• Monday, Nov 19, 2018
  • Last Update : 10:56 am

Imran Khan launches fundraising appeal for dams to avert drought

  • Published at 05:27 pm September 8th, 2018
Pakistan PM Imran Khan
Cricket star-turned-politician Imran Khan, chairman of Pakistan Tehreek-e-Insaf (PTI), speaks after voting in the general election in Islamabad, Pakistan July 25, 2018 Reuters

Khan and his cabinet face a myriad of challenges including a faltering economy, militant extremism, water shortages, and a rapidly growing population negating growth in the developing country

Pakistan's new Prime Minister Imran Khan on Friday launched a fundraising appeal to construct new water storage dams to tackle droughts, warning that the country's current capacity would not last beyond a month.

Official estimates show that by 2025 Pakistan will be facing an "absolute scarcity" of water, with less than 500 cubic metres available per person - just one third of the water available in parched Somalia, according to the UN.

The country has massive Himalayan glaciers, rivers, monsoon rains and floods - but just three major water storage basins, compared with more than a thousand in South Africa or Canada.

In a televised message, Khan announced the launch of a fund to address shortages, warning that the country has "water storage capacity only for 30 days."

"I appeal to all Pakistanis especially those living abroad to donate generously to the fund," he said.

"Expatriate Pakistanis living in western countries and Europe should donate at least $1,000 to the fund while those engaged in labour and other low-salaried jobs in Middle East and other countries should also contribute according to their financial situation," he added.

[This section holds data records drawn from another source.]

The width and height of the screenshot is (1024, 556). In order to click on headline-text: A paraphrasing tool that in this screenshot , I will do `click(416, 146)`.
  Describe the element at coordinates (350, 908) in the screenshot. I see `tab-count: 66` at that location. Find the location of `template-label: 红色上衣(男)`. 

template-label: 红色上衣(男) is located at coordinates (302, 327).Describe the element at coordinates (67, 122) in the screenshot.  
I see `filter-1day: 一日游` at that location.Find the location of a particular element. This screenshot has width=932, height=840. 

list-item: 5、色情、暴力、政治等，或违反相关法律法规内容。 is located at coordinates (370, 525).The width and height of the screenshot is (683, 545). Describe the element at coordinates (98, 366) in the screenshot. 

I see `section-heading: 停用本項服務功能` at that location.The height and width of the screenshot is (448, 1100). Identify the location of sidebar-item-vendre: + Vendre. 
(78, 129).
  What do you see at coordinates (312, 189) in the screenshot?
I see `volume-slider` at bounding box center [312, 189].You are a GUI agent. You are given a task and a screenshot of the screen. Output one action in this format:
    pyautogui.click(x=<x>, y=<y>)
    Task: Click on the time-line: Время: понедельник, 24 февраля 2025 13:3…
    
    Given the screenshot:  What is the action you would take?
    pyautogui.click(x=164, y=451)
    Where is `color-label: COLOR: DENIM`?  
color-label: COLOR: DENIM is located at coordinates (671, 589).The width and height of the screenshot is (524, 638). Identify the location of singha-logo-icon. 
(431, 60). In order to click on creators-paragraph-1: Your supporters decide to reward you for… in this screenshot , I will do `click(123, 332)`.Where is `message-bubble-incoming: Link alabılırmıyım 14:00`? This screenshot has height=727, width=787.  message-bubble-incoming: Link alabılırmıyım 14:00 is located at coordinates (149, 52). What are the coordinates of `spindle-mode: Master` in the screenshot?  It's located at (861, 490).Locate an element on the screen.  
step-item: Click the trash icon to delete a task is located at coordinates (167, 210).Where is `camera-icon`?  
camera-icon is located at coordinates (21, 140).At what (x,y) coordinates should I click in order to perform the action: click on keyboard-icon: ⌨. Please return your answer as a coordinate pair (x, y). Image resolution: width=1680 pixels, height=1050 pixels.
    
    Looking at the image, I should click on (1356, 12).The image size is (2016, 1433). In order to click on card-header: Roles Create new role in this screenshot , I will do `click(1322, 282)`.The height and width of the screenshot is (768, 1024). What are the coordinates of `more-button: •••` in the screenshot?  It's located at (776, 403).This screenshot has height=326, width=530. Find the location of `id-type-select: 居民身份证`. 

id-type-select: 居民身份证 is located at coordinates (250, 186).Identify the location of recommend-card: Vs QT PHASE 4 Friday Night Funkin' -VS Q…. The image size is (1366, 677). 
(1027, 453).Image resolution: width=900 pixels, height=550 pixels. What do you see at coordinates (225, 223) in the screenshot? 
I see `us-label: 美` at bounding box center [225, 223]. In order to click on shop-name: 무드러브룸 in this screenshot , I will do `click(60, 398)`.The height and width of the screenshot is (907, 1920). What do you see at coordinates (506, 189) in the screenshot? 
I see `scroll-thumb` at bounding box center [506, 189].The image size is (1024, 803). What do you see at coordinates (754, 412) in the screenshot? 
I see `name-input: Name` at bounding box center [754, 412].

The funds will be used to construct dams in northern and northwestern Pakistan, including the massive Diamer-Bhasha hydropower project, which is expected to produce over 4,000 megawatts of electricity on completion in 2023.

Khan and his cabinet face a myriad of challenges including a faltering economy, militant extremism, water shortages, and a rapidly growing population negating growth in the developing country.